If you meant $$r\leq x^4$$, then your reasoning is correct (assuming by $$r=\min(|x^4||y^4||z^4|)$$ you meant $$r=\min\{|x^4|,|y^4|,|z^4|\}$$). However, x' is not open, nor is (x',y',z)--it is a point contained in the set $$B_r(p)$$ which is contained in some open set U.

Also, a semicolon is not the same as a colon.

If you meant $$r\leq x^4$$, then your reasoning is correct (assuming by $$r=\min(|x^4||y^4||z^4|)$$ you meant $$r=\min\{|x^4|,|y^4|,|z^4|\}$$).
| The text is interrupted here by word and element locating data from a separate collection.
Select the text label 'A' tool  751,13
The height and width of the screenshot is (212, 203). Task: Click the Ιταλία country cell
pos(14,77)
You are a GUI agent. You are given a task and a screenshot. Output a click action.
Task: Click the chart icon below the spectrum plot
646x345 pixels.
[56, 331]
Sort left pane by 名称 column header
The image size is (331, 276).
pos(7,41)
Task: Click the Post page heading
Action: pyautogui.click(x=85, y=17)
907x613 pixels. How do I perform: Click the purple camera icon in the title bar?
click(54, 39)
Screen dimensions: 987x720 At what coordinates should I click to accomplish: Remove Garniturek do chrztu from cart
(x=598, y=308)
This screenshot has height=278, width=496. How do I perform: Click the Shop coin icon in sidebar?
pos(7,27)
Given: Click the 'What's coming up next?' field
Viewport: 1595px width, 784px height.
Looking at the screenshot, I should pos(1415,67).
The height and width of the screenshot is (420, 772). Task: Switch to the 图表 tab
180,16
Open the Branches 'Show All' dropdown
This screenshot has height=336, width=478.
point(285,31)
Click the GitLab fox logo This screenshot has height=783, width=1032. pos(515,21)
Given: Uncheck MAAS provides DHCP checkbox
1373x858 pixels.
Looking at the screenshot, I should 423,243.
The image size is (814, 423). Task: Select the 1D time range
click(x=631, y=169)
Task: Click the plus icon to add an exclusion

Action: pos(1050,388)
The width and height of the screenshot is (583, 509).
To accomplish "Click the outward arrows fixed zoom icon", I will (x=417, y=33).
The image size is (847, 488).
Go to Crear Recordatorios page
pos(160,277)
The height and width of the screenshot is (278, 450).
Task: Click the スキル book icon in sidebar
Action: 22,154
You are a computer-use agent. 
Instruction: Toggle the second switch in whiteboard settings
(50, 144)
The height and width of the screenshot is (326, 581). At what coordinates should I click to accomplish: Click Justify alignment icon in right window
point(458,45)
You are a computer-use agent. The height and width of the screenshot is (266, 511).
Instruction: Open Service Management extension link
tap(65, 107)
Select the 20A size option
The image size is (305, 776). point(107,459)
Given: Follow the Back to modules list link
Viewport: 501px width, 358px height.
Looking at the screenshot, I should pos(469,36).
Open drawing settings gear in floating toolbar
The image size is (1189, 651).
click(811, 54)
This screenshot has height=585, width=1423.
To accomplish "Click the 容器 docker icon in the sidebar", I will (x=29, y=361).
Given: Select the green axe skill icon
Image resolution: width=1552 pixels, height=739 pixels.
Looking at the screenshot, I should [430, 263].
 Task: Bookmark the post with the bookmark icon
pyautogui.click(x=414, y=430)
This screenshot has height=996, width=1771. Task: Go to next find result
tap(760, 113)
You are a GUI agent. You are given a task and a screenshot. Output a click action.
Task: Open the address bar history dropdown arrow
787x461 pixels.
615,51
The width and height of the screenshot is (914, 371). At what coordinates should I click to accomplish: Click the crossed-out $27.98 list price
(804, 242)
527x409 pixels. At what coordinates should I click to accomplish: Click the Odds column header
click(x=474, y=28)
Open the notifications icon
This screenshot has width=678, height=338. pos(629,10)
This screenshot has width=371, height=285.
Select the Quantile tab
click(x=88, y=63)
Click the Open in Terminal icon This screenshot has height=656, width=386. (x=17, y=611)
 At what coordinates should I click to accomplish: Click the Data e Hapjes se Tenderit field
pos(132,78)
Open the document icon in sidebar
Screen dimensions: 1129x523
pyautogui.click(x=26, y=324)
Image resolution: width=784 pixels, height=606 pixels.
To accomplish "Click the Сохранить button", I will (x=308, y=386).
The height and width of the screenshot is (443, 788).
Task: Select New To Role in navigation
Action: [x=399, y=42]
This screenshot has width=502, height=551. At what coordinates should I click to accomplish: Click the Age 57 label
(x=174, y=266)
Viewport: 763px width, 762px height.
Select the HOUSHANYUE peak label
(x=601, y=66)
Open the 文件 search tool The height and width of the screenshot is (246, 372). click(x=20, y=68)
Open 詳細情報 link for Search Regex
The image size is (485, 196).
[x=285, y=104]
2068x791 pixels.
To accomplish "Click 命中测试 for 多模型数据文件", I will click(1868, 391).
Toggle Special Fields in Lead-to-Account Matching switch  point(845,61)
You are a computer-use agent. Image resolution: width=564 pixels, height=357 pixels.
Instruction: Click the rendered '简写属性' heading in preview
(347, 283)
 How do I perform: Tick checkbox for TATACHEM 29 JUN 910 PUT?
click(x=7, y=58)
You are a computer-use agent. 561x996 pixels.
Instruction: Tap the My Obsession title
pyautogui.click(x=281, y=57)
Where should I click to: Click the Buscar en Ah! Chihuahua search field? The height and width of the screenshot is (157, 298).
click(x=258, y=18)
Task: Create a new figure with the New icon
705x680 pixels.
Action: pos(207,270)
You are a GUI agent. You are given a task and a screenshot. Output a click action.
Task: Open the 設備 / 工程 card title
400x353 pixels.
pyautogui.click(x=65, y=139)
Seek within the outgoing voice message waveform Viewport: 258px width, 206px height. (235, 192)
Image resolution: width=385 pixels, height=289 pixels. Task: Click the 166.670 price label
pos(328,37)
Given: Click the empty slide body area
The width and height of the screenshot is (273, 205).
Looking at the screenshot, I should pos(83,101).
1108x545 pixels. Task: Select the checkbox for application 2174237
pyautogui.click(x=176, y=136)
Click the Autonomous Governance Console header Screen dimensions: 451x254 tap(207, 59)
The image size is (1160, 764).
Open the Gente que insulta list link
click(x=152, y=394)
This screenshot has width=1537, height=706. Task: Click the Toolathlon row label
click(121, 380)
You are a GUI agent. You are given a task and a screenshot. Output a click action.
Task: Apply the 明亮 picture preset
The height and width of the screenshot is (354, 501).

However, x' is not open, nor is (x',y',z)--it is a point contained in the set $$B_r(p)$$ which is contained in some open set U.

Also, a semicolon is not the same as a colon.

Yes, sorry I did mean $$r\leq x^4$$
Why isn't x open when I showed that x > 0 (forgetting the other two points y, and z at the moment)

Why isn't x open when I showed that x > 0 (forgetting the other two points y, and z` at the moment)

Recall that a subset U of $$\mathbb{R}^n$$ is defined to be open if for every point in U there's an r>0 such that $$B_r(p)=\{x\in\mathbb{R}^n : |x-p|<r\}\subseteq U$$.

In other words, the requirements for some object U to be open in $$\mathbb{R}^3$$ are that
1. U is a set,
2. U is a subset of $$\mathbb{R}^3$$, and
3. for every point in U there's an r>0 such that $$B_r(p)=\{x\in\mathbb{R}^3 : |x-p|<r\}\subseteq U.$$
The object x' doesn't satisfy any of these.

Now recall that the elements of $$\mathbb{R}^3$$ are called points. Since x' is not an element of $$\mathbb{R}^3$$, it is not a point (and neither are y' or z'). However, the ordered triple (x',y',z') is an element of $$\mathbb{R}^3$$ and is therefore a point. But is it an open set? No, it is not, because it again doesn't satisfy any of the requirements above.

Finally, consider the set $$\{(x^4,y^4,z):x>0,y>0,z<0\}$$. Clearly, it satisfies the first two requirements. Thus, what you've been trying to show in your proof is that it satisfies the third and is therefore open. But to reiterate, the elements (i.e. the points) in that set are not open.